Moss served one term as Speaker with a Democratic governor and state senate majority. Wilder was succeeded by two Republican governors, George Allen and Jim Gilmore, and the Senate passed into Republican hands in 1997. Democrats technically held a one-vote majority in the 1997–98 session; in fact the House was split 50-50, since the one independent member, Lacey Putney, caucused with the Republicans. Finally in 1999, Republicans won outright control of the House. Moss chose not to serve as minority leader in the next session, ceding the job to the previous majority leader, C. Richard Cranwell.

===Post-House career===
Republicans had complete control of the Virginia redistricting process following the 2000 census. Moss' House district, the 88th, was eliminated (though his district number was moved to the Fredericksburg area). Most of its territory was merged with the neighboring 89th district, a majority African-American district represented by an African-American, Jerrauld Jones. Moss chose instead to run for city treasurer, replacing the retiring Joseph T. Fitzpatrick, a former state senator and state Democratic Party chair. Moss won election with 56% of the vote.

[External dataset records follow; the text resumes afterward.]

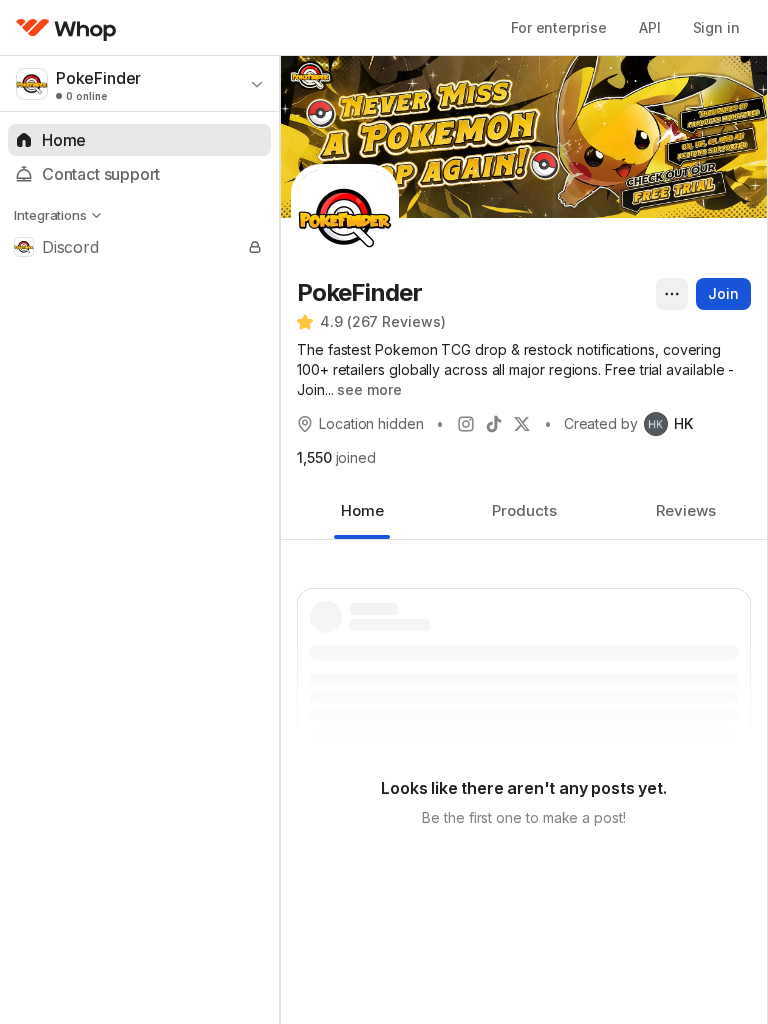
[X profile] (522, 424)
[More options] (672, 294)
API (650, 27)
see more (369, 389)
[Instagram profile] (466, 424)
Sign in (716, 27)
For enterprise (559, 27)
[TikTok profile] (494, 424)
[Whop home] (66, 28)
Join (723, 293)
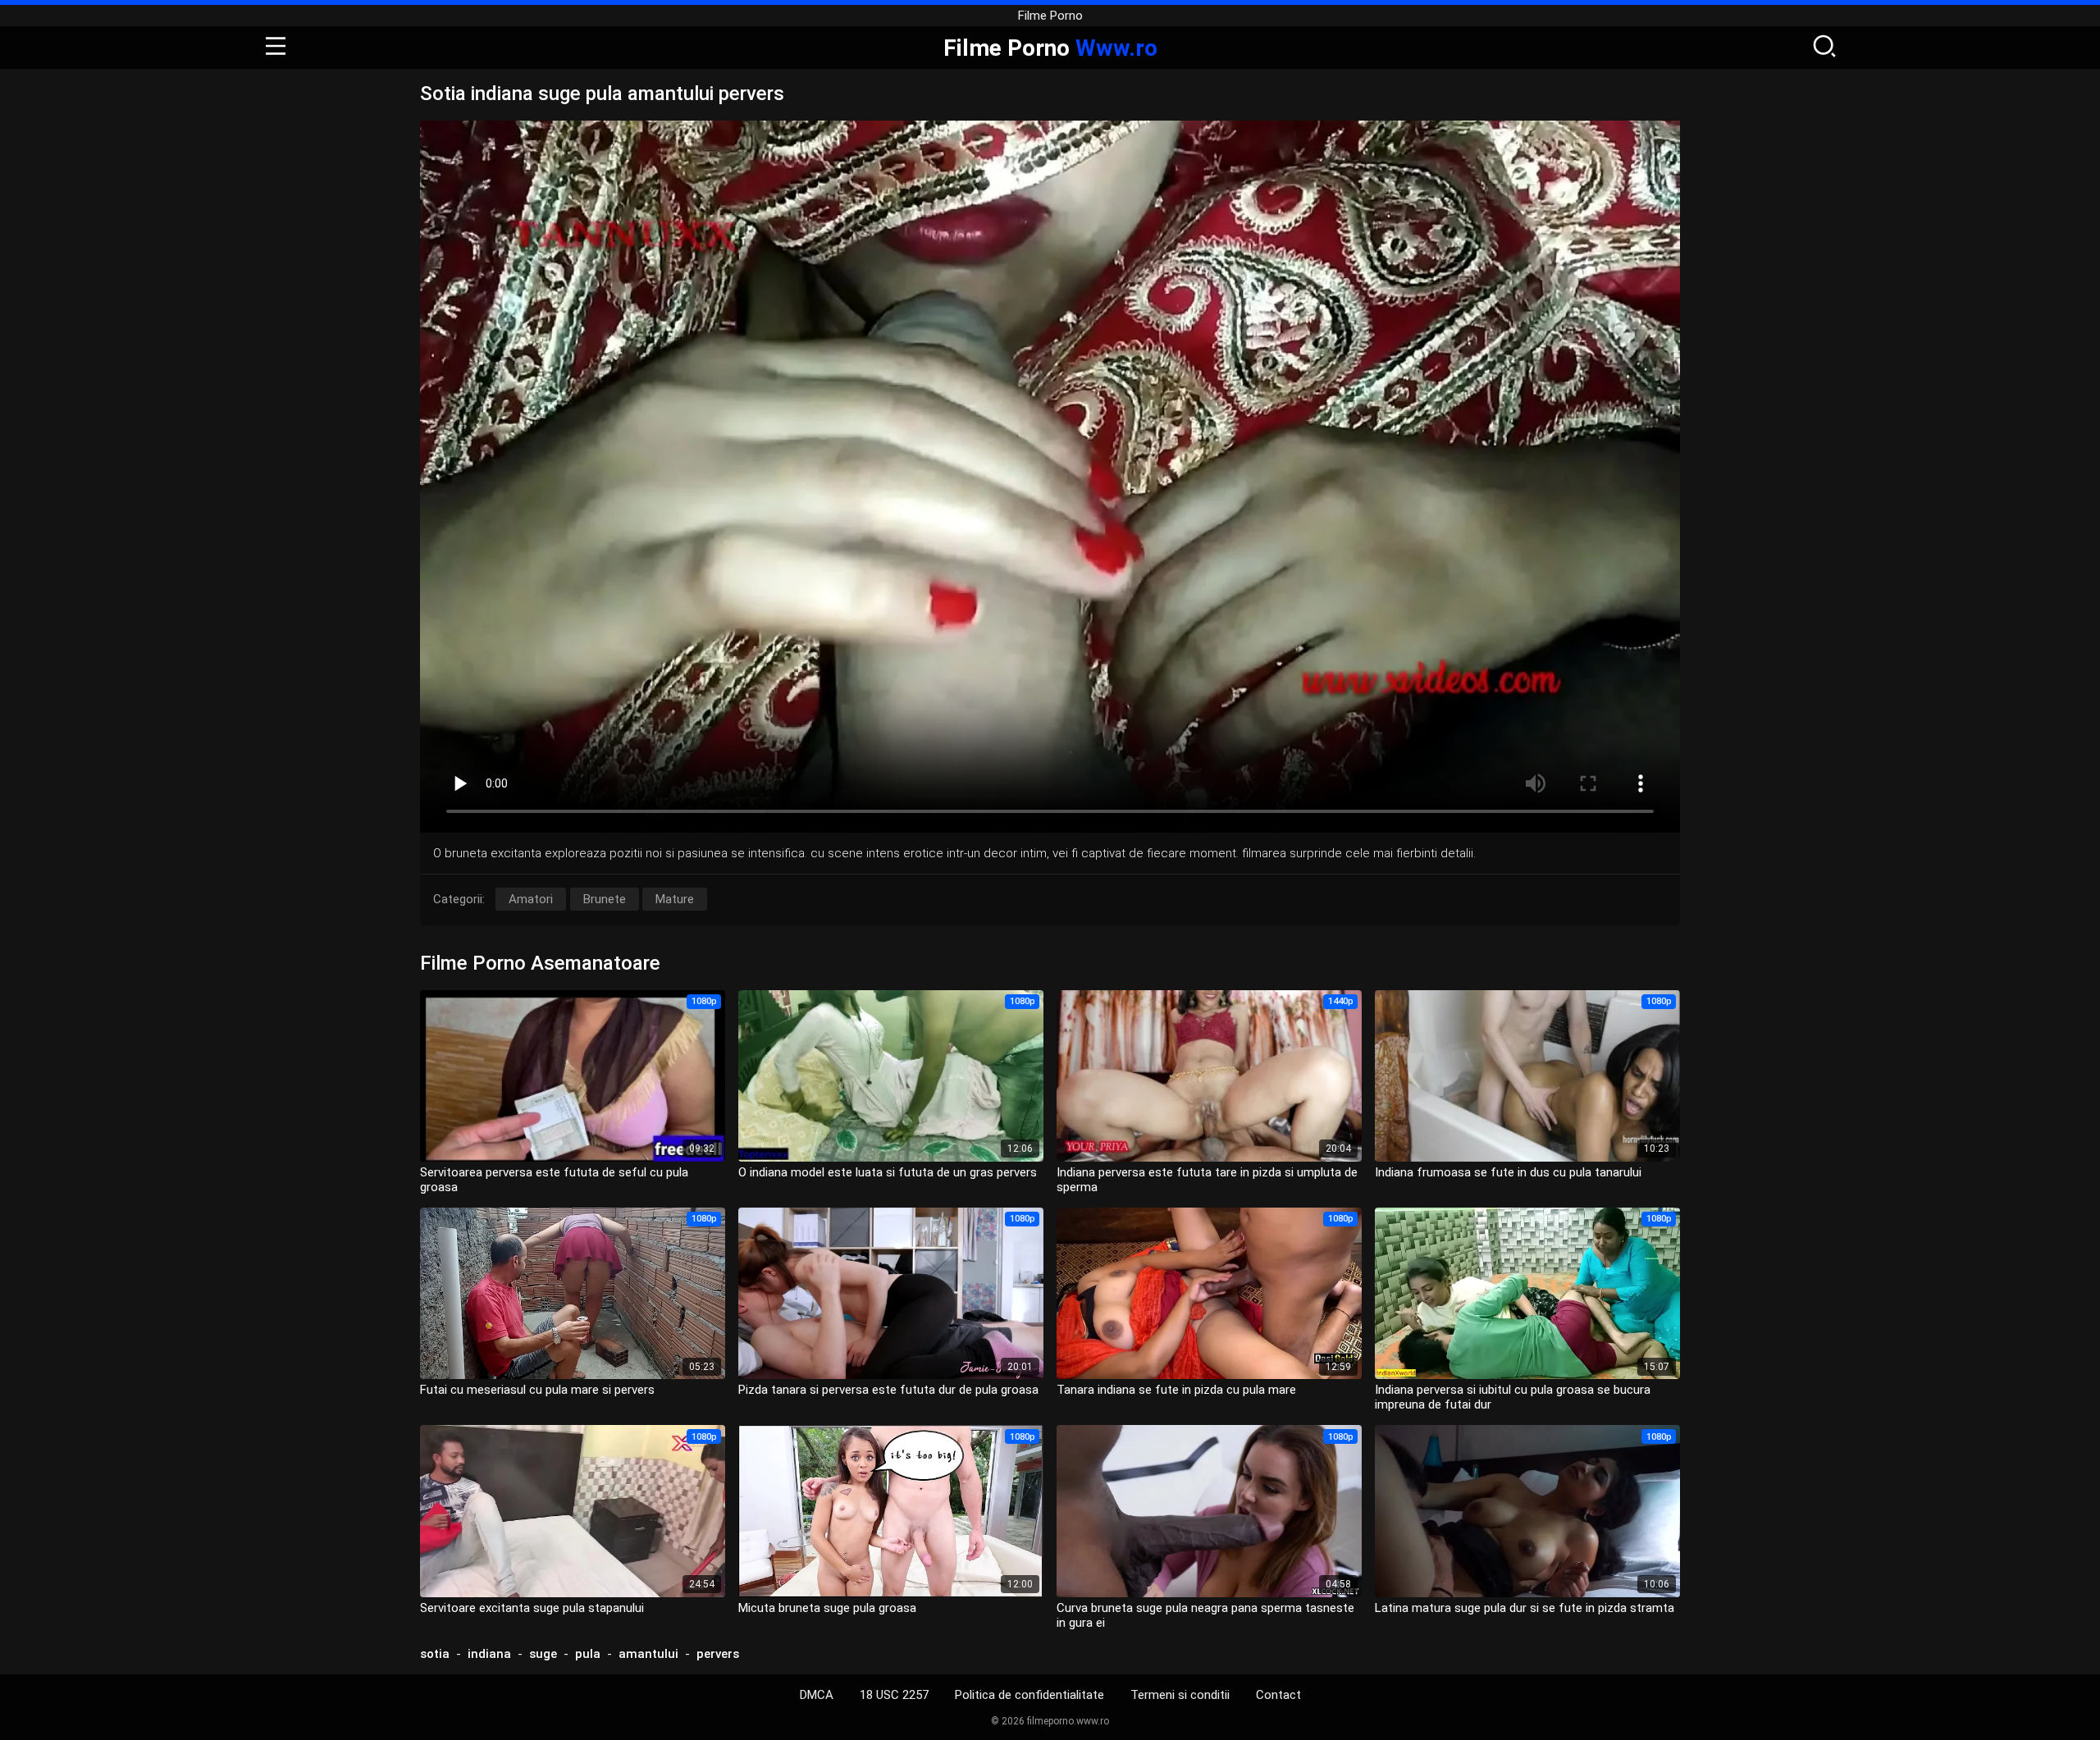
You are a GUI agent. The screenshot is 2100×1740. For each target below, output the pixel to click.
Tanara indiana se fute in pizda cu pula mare (1176, 1389)
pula (587, 1653)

Four years later, Moss faced an internal challenge for the Democratic nomination, where concerns were expressed about his age and health. Moss chose instead to run as an independent, winning the reelection with 45% of the vote in a four-way race with three African-American opponents. He died on November 26, 2015, in Greenville, South Carolina, from a heart attack.